Others fear that genetically altered food may harm beneficial species, such as the butterflies and other animals that help pollinate crops. Some opponents also point to evidence that bioengineered crops may trigger new food allergies.

The attitudes of Americans and Europeans, in general, are starkly different. The European Union requires that all foods containing genetically modified ingredients must be labeled as such. The U.S. government believes this amounts to discrimination against American products.

The dispute recently became a major trade issue when the U. S. launched a formal complaint to the World Trade Organization. Many in the U.S. feel that the labeling is European protectionism against a dominant American agriculture system, enacted more in the interest of preserving economic health than ecological or personal health.

Few Americans, according to polls, are even aware that such foods are being sold. The U.S. has no laws requiring the labeling of genetically modified foods, and is only now working on guidelines for companies that wish to do so. Even produce labeled “organic” is no guarantee of its unmodified condition; only this year did the National Organic Safety Board recommend that genetic engineering be an excluded farming method for the designation, and the U.S. Department of Agriculture has yet to act on that recommendation.

In Aspen at Clark’s Market, even president Tom Clark is a little awash in America’s laws concerning genetically modified food.

“We have a wait-and-see policy on this,” he said. “No one has asked me to carry any modified products, but surprisingly, I haven’t heard any one ask me to avoid them either.”

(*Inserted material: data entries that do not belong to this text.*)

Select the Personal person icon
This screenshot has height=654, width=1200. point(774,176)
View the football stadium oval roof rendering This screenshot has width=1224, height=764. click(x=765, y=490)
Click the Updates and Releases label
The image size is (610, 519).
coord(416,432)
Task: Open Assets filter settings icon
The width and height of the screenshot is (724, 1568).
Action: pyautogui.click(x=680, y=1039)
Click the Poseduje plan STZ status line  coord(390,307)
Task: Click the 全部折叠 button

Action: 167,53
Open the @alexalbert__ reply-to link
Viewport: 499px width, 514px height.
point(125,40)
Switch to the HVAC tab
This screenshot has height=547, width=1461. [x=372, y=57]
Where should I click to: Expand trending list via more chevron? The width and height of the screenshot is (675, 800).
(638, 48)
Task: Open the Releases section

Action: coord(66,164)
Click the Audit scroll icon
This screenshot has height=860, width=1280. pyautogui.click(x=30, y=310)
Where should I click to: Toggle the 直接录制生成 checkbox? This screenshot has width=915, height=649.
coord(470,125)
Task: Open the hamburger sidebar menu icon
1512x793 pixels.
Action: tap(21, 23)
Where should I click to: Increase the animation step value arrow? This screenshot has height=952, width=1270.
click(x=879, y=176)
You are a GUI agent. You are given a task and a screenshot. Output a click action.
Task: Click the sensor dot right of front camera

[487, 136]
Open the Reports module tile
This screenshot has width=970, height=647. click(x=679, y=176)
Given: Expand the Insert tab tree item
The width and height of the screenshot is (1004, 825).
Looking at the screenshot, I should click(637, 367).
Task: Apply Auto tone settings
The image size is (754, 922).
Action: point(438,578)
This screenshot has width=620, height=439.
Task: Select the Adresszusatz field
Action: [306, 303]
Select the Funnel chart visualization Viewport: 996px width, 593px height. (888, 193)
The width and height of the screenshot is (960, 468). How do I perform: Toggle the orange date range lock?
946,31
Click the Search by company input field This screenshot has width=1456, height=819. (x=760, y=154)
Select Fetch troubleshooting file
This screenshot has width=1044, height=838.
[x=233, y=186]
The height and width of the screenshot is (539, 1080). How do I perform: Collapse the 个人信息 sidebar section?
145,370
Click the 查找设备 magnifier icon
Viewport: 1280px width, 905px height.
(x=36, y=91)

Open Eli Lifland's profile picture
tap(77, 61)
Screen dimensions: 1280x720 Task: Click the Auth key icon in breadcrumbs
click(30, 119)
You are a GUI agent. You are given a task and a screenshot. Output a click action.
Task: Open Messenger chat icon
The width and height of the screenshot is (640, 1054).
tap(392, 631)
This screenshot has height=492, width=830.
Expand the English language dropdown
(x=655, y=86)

Clark acknowledges that genetically modified foods may have some advantages: “Some of these foods require the use of fewer pesticides and herbicides, and that’s something we always look for.”

But even a supermarket guru has trouble knowing what foods are modified.

“Farms and distributors are not required to tell us if they’re selling us a genetically altered product,” Clark says. “The industry is set up so that it’s hard to tell.”

Currently, only one major supermarket chain, Whole Foods (which has branches in Boulder and Denver), requires its vendors to prove that all produce is genetically unmodified. But even that requirement only goes so far: a significant amount of processed food sold in the U. S. contains genetically modified ingredients.

“Your tomatoes may be unmodified,” said Kendall, “But your canned spaghetti sauce probably isn’t.” Beef, pork, and chicken are also fed on grains that may be modified; some 50 percent of the U.S. feed corn crop is bioengineered.

Clark says he relies largely on guidelines set by the USDA to determine what is safe to eat. Opponents of genetically modified foods say those guidelines are weak at best. And though the government is stepping up its investigations into the issue, many people see that action as a case of too little too late.

An umbrella group of consumer and environmental organizations calling itself the Genetically Engineered Food Alert has recently begun a pressure campaign against Campbell’s, America’s largest soup company. They are hoping to persuade Campbell’s to follow in the footsteps of Frito-Lay, Gerber baby foods, and McDonald’s in reducing or eliminating GM ingredients in their products.

Eventually, they hope for a European-style ban on the technology. Popular pressure has also had an effect on American farmers: For the first time since large-scale planting of these crops began, total tonnage is expected to decrease in 2000.

“Exploring Genetically Modified Food” is the third in a summerlong series of lectures at the Given Institute dealing with medical and ethical issues accompanying advances in the science of genetics. The series is cosponsored by the Aspen Valley Medical Foundation.